Elle pria pour que Jane prévienne Cho, Rigsby et Van Pelt, avant de s'aventurer chez elle, en recrachant les litres d'eau qu'elle avait avalés… N'importe quoi ! A quoi pensait-elle ? Ce Mr Je-Sais-Tout immature n'avait que le mot « vengeance » à la bouche, elle n'espérait donc bientôt plus rien de sa part, résolue à se débrouiller pour maîtriser Jane une fois John le Rouge hors d'état de nuire.

Tout cela, bien sûr, lorsqu'elle serait libérée de ses liens, hors de danger. Ce qui ne pourrait logiquement arriver que par l'intervention de Jane. Tout revenait à dire qu'il était son seul espoir...pathétique ! Elle haïssait dépendre de quelqu'un, encore plus lorsqu'il s'agissait d'un prétentieux vantard qui réussissait dans tout ce qu'il entreprenait…exceptée sa vie sentimentale, mais bien sûr, il avait tout pour plaire !

Elle s'était mise à rire nerveusement lorsqu'elle se rendit compte de l'ironie de la situation : sur le point de quitter la vie, elle laissait libre court à ses pensées et à ses émotions.
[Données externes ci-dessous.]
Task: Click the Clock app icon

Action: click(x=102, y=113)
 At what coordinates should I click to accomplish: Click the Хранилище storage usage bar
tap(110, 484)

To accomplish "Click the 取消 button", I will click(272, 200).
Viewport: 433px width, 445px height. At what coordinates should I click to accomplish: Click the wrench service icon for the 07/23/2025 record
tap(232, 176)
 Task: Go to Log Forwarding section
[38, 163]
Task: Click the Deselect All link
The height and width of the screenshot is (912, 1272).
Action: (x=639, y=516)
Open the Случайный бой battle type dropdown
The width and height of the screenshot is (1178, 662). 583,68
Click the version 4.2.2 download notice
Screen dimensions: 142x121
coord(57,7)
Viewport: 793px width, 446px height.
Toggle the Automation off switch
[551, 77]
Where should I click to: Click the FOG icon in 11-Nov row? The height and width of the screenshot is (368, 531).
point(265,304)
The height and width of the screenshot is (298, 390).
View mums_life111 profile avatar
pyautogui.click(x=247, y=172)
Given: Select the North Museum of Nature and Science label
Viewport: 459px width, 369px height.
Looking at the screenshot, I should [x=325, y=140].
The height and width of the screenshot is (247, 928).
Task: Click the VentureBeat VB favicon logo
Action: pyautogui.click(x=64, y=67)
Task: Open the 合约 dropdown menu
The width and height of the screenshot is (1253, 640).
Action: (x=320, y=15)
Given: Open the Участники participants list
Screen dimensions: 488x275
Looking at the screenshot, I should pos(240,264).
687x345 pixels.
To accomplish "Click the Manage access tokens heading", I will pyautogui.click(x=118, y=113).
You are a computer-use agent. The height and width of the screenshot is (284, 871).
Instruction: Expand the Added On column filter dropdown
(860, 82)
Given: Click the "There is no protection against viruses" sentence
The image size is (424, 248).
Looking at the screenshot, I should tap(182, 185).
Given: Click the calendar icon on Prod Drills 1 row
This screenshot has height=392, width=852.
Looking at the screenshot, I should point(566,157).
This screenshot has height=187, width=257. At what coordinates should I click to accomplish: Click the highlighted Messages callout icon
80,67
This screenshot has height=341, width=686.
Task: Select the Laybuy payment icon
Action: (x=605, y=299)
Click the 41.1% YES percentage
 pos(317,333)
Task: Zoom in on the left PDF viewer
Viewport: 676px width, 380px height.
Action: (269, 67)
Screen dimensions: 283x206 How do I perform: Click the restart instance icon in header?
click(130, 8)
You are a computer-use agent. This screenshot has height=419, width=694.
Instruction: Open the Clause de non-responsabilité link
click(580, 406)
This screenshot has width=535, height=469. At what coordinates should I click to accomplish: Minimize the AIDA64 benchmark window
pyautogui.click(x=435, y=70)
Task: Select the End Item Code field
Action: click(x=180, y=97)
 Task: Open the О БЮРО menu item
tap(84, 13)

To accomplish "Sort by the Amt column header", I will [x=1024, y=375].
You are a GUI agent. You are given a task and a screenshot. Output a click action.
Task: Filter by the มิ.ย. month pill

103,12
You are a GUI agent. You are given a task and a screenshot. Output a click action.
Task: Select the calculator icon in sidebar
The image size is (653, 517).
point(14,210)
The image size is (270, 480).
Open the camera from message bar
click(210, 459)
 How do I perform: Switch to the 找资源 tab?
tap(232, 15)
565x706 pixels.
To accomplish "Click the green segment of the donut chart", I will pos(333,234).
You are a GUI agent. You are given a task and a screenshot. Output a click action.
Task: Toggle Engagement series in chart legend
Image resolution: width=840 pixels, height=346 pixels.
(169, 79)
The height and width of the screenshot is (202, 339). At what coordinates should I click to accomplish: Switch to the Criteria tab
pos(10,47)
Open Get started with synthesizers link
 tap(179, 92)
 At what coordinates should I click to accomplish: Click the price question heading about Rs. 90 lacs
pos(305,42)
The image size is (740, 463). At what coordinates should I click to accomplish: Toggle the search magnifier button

Elle passait de la tristesse à la colère en un instant, pleurant, rageant, riant, alors qu'elle avait toujours caché au monde tout ce qu'elle ressentait. John le Rouge, son meurtrier, serait donc le seul à voir la vraie Teresa Lisbon.

Elle s'interdit de penser plus longtemps à une mort qu'elle pouvait éviter. Elle se préparait à agir. Mais où était Jane ? Elle savait qu'il avait deviné que John le Rouge la détenait, pourquoi traînait-il comme ça.. ?

Un bruit interrompit l'énième noyade de Lisbon. Quelqu'un…quelqu'un frappait à la porte ! A cette heure, cela ne pouvait être que Jane…mais…

John : - Pas si malin que ça, à ce que je vois, ça va être plus simple que je ne le croyais !

" Qu'est-ce que cet idiot fabriquait ?"

Lisbon n'en revenait pas d'avoir pu penser qu'il la sauverait.

Il allait les condamner tous les deux…

A suivre...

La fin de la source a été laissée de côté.